───── Excerpted records ─────
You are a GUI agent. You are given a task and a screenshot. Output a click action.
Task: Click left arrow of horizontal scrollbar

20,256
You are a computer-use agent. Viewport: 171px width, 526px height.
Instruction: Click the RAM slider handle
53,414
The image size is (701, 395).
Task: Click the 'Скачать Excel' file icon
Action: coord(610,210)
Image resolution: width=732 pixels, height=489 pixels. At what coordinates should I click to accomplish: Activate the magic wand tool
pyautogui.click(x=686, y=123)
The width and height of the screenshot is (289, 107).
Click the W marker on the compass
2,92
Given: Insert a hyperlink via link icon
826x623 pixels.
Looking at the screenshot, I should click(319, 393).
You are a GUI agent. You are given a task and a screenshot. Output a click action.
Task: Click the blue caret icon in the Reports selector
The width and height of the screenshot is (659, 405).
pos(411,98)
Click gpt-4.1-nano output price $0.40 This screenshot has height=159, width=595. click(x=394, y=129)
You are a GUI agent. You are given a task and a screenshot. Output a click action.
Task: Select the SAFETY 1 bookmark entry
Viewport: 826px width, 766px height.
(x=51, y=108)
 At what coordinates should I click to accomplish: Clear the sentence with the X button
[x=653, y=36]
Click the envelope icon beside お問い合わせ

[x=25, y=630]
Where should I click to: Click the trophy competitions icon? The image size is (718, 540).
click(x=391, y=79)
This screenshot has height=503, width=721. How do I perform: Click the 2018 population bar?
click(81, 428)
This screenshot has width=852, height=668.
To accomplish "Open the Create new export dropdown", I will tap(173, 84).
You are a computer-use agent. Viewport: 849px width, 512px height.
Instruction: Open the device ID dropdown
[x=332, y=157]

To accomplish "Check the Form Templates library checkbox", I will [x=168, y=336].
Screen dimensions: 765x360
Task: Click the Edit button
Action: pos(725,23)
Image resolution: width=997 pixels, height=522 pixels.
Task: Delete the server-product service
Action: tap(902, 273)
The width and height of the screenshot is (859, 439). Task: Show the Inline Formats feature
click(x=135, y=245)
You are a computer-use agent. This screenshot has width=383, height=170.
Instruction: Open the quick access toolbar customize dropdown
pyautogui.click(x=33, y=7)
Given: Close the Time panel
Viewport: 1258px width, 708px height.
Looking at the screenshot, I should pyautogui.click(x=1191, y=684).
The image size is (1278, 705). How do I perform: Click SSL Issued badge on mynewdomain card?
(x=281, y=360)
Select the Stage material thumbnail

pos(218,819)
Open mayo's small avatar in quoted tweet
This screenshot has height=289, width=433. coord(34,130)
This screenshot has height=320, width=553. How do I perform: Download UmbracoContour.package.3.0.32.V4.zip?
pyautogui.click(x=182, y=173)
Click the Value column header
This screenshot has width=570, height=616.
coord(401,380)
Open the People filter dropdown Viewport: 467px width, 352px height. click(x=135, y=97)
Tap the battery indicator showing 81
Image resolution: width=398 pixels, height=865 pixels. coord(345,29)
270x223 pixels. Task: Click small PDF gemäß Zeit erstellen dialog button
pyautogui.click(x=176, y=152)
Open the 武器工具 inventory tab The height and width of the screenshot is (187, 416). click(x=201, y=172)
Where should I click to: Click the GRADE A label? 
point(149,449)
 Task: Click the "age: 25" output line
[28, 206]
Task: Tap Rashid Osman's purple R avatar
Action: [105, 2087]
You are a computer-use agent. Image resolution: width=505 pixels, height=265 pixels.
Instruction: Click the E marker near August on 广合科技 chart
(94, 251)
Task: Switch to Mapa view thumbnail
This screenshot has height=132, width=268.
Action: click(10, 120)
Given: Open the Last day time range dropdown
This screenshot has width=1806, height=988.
─────
Task statement
Please edit the listing above by replacing every "GUI agent" with "screen agent". Leave everything else unchanged.

Finished task
You are a screen agent. You are given a task and a screenshot. Output a click action.
Task: Click left arrow of horizontal scrollbar

20,256
You are a computer-use agent. Viewport: 171px width, 526px height.
Instruction: Click the RAM slider handle
53,414
The image size is (701, 395).
Task: Click the 'Скачать Excel' file icon
Action: coord(610,210)
Image resolution: width=732 pixels, height=489 pixels. At what coordinates should I click to accomplish: Activate the magic wand tool
pyautogui.click(x=686, y=123)
The width and height of the screenshot is (289, 107).
Click the W marker on the compass
2,92
Given: Insert a hyperlink via link icon
826x623 pixels.
Looking at the screenshot, I should click(319, 393).
You are a screen agent. You are given a task and a screenshot. Output a click action.
Task: Click the blue caret icon in the Reports selector
The width and height of the screenshot is (659, 405).
pos(411,98)
Click gpt-4.1-nano output price $0.40 This screenshot has height=159, width=595. click(x=394, y=129)
You are a screen agent. You are given a task and a screenshot. Output a click action.
Task: Select the SAFETY 1 bookmark entry
Viewport: 826px width, 766px height.
(x=51, y=108)
 At what coordinates should I click to accomplish: Clear the sentence with the X button
[x=653, y=36]
Click the envelope icon beside お問い合わせ

[x=25, y=630]
Where should I click to: Click the trophy competitions icon? The image size is (718, 540).
click(x=391, y=79)
This screenshot has height=503, width=721. How do I perform: Click the 2018 population bar?
click(81, 428)
This screenshot has width=852, height=668.
To accomplish "Open the Create new export dropdown", I will tap(173, 84).
You are a computer-use agent. Viewport: 849px width, 512px height.
Instruction: Open the device ID dropdown
[x=332, y=157]

To accomplish "Check the Form Templates library checkbox", I will [x=168, y=336].
Screen dimensions: 765x360
Task: Click the Edit button
Action: pos(725,23)
Image resolution: width=997 pixels, height=522 pixels.
Task: Delete the server-product service
Action: tap(902, 273)
The width and height of the screenshot is (859, 439). Task: Show the Inline Formats feature
click(x=135, y=245)
You are a computer-use agent. This screenshot has width=383, height=170.
Instruction: Open the quick access toolbar customize dropdown
pyautogui.click(x=33, y=7)
Given: Close the Time panel
Viewport: 1258px width, 708px height.
Looking at the screenshot, I should pyautogui.click(x=1191, y=684).
The image size is (1278, 705). How do I perform: Click SSL Issued badge on mynewdomain card?
(x=281, y=360)
Select the Stage material thumbnail

pos(218,819)
Open mayo's small avatar in quoted tweet
This screenshot has height=289, width=433. coord(34,130)
This screenshot has height=320, width=553. How do I perform: Download UmbracoContour.package.3.0.32.V4.zip?
pyautogui.click(x=182, y=173)
Click the Value column header
This screenshot has width=570, height=616.
coord(401,380)
Open the People filter dropdown Viewport: 467px width, 352px height. click(x=135, y=97)
Tap the battery indicator showing 81
Image resolution: width=398 pixels, height=865 pixels. coord(345,29)
270x223 pixels. Task: Click small PDF gemäß Zeit erstellen dialog button
pyautogui.click(x=176, y=152)
Open the 武器工具 inventory tab The height and width of the screenshot is (187, 416). click(x=201, y=172)
Where should I click to: Click the GRADE A label? 
point(149,449)
 Task: Click the "age: 25" output line
[28, 206]
Task: Tap Rashid Osman's purple R avatar
Action: [105, 2087]
You are a computer-use agent. Image resolution: width=505 pixels, height=265 pixels.
Instruction: Click the E marker near August on 广合科技 chart
(94, 251)
Task: Switch to Mapa view thumbnail
This screenshot has height=132, width=268.
Action: click(10, 120)
Given: Open the Last day time range dropdown
This screenshot has width=1806, height=988.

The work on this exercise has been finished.